• Issues Ment Health Nurs · Apr 1991

    Chronic headache patients' marital and family adjustment.

    • M Basolo-Kunzer, S Diamond, M Maliszewski, L Weyermann, and J Reed.
    • Issues Ment Health Nurs. 1991 Apr 1; 12 (2): 133-48.

    AbstractThe purpose of this study was to compare the marital and family adjustment of headache patients and their spouses, before pain control treatment, to couples without chronic pain. Minuchin's (1978) family systems theory of psychosomatic illness was tested, using an adult sample. This sample consisted of 117 headache-patient-and-spouse couples and a control group of 108 married couples without chronic pain. A survey design was used with marital and family assessment instruments.
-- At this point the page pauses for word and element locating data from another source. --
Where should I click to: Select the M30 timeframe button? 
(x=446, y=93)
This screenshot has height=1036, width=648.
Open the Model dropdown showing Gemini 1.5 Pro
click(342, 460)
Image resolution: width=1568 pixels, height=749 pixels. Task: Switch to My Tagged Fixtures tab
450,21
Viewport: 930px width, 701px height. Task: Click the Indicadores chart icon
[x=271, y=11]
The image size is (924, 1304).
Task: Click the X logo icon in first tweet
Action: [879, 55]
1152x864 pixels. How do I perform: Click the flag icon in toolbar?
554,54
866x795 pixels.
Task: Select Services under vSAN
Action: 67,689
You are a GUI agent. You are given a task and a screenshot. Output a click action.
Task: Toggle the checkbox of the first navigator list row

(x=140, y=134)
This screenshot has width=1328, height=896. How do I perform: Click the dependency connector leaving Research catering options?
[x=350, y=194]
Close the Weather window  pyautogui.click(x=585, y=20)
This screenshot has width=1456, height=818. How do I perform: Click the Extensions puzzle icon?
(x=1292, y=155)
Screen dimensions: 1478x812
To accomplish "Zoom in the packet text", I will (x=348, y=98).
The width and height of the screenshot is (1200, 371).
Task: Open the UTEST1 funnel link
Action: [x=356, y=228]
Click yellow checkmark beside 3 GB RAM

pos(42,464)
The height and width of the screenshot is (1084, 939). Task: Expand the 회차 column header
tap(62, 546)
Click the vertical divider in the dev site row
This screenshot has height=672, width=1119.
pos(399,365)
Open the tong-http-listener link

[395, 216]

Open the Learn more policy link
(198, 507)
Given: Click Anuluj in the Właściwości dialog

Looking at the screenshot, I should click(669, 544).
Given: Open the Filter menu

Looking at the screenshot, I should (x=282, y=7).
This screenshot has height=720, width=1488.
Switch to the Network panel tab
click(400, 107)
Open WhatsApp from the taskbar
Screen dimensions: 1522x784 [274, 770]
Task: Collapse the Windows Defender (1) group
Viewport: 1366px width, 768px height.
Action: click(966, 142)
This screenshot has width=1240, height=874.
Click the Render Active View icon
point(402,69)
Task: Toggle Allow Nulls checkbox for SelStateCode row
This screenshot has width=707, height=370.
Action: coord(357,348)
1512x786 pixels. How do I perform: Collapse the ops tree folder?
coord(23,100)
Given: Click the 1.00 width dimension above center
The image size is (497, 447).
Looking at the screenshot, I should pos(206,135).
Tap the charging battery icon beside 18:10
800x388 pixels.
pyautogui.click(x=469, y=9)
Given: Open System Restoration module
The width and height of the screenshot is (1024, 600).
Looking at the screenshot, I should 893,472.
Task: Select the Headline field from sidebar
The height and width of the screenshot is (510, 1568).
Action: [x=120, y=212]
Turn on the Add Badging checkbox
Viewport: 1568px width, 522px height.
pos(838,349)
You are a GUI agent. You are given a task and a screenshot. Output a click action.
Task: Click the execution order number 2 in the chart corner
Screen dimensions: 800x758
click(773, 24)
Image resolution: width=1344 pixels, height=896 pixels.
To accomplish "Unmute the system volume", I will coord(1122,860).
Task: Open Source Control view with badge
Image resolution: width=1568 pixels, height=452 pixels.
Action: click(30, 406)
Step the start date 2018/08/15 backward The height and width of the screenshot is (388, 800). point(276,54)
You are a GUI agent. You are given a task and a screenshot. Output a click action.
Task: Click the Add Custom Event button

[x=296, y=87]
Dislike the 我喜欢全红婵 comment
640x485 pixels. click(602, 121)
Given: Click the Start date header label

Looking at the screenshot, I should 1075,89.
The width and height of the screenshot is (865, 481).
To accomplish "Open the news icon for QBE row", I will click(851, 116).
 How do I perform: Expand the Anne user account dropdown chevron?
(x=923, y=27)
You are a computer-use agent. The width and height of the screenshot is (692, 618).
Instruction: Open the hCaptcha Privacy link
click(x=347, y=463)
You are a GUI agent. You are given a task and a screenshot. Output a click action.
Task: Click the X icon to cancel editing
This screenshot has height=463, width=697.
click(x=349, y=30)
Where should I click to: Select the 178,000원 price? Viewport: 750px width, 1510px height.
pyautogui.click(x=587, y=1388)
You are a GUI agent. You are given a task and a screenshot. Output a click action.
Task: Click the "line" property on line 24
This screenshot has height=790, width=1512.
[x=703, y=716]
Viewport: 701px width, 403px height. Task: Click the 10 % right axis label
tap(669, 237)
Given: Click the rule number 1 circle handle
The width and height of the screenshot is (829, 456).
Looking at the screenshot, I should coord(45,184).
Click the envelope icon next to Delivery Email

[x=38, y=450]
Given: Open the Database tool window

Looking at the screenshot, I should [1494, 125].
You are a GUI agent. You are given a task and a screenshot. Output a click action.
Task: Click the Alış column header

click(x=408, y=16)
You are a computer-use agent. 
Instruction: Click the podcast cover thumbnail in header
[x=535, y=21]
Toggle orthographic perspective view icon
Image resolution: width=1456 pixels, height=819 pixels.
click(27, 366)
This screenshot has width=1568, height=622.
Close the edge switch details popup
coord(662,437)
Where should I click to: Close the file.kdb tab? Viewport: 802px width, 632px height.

Marital and family questionnaires were given to headache patients and their spouses before beginning treatment and were sent to couples without chronic pain. "Headache couples" reported greater differences in consensus, cohesion, affection, and sexual relationships than did control couples. Headache patients reporting greater marital adjustment were more likely to have continuous pain than those reporting less marital adjustment. Headache patients' pain per day correlated positively with greater family cohesion and adaptability. Headache patients' severity of pain correlated positively with greater marital affection. The spouses' marital cohesion, affection, and family cohesion and adaptability correlated positively with increased severity of patients' pain.